LY294002 potentiates the anti-cancer effect of oxaliplatin for gastric cancer via death receptor pathway

Figure 1 LY294002 increased oxaliplatin-induced cell proliferation and apoptosis in gastric cancer cells. MKN45 and AGS cells were treated with various doses of oxaliplatin (0-20 μmol/L) for 24 h with or without LY294002 pretreatment (25 μmol/L). A, C: Cell growth inhibitory rates were evaluated by 3-(4,5-dimethylthiazol-2-yl)-2,5-diphenyltetrazolium bromide assay; B, D: Apoptosis of cells was investigated by flow cytometry. LY294002 significantly increased oxaliplatin-induced growth inhibition and apoptosis. ^aP < 0.05, ^bP < 0.01 vs oxaliplatin alone.

Figure 2 LY294002 inhibited basal and oxaliplatin-induced phosphorylation of Akt and nuclear factor κB/DNA binding activities. MKN45 and AGS cells were incubated with oxaliplatin (20 μmol/L) or LY294002 (25 μmol/L) used singly or in combination for 24 h. A, B: Oxaliplatin enhanced the phosphorylation of Akt (Ser⁴⁷³, but not Thr308), while LY294002 inhibited the induction of Akt activity in MKN45 and AGS cells; C, D: Oxaliplatin increased nuclear factor κB (NFκB)/DNA binding activity, while LY294002 inhibited the induction of NFκB/DNA binding activity.

Figure 3 Effects of oxaliplatin, LY294002, or combination on recruitment of Fas-associated death domain protein, expression of Fas ligand and short form of cellular caspase-8/FLICE-inhibitory protein, and activation of caspase-8, Bid, and caspase-3. A-D: In MKN45 and AGS cells, oxaliplatin led to increased Fas ligand (FasL) expression, Fas-associated death domain protein (FADD) recruitment, caspase-8 and caspase-3 activation, and Bid cleavage (t-Bid formation).

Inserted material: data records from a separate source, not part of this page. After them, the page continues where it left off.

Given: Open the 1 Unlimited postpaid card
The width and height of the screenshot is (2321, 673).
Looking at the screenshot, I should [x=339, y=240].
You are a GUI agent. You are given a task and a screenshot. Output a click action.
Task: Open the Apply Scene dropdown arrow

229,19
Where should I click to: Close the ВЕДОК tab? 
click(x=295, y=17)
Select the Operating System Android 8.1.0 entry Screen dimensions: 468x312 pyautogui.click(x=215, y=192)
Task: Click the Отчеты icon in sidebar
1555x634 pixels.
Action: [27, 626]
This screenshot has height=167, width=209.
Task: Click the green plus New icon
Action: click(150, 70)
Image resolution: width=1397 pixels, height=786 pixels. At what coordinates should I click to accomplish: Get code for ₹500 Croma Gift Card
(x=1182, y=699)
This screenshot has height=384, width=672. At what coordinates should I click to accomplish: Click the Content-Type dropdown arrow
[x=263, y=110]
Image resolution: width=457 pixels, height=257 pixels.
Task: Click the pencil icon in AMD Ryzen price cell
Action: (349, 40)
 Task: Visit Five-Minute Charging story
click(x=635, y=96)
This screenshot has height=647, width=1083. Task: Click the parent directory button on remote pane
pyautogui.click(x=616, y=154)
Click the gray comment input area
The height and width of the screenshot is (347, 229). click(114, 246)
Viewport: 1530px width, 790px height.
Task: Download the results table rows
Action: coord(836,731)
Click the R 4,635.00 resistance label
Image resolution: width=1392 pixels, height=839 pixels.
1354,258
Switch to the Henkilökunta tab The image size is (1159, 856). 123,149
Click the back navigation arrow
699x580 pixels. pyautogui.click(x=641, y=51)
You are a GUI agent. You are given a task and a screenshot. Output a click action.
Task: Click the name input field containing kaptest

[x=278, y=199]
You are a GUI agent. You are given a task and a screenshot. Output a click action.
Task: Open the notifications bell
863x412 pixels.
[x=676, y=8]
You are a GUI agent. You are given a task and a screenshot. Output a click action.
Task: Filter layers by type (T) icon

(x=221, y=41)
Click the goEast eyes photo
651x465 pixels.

LY294002 significantly promoted these oxaliplatin-induced changes. Oxaliplatin reduced short form of cellular caspase-8/FLICE-inhibitory protein (c-FLIP_S) expression, while LY294002 enhanced this effect of oxaliplatin. Oxaliplatin and LY294002 did not modulate long form of cellular caspase-8/FLICE-inhibitory protein expression (data not shown). IP: Immunoprecipitation; WB: Western blotting.

Figure 4 Fas ligand siRNA attenuated oxaliplatin-, LY294002-, or combination-induced cell apoptosis. A: Fas ligand (FasL) expression was inhibited by FasL siRNA in MKN45 and AGS cells; B: FasL silencing decreased oxaliplatin-, LY294002-, or combination-induced cell apoptosis. ^aP < 0.05 vs LY294002 treatment; ^bP < 0.01 vs oxaliplatin treatment; ^dP < 0.01 vs combination of oxaliplatin and LY294002.

Figure 5 Effects of oxaliplatin, LY294002, or combination on in vivo tumor growth and apoptosis. A: Tumor volumes of nude mice in each group are presented. Each time point represents the mean tumor volume for each group; B: Detection of apoptotic cells in tumor tissue was performed by transferase-mediated dUTP nick end labeling (TUNEL) assay; C: The expression of phospho-AktSer⁴⁷³, nuclear factor κB (NFκB)-p65, Fas ligand (FasL), short form of cellular caspase-8/FLICE-inhibitory protein (c-FLIP_S), Bid, caspase-8, and caspase-3 was investigated by immunohistochemical analysis.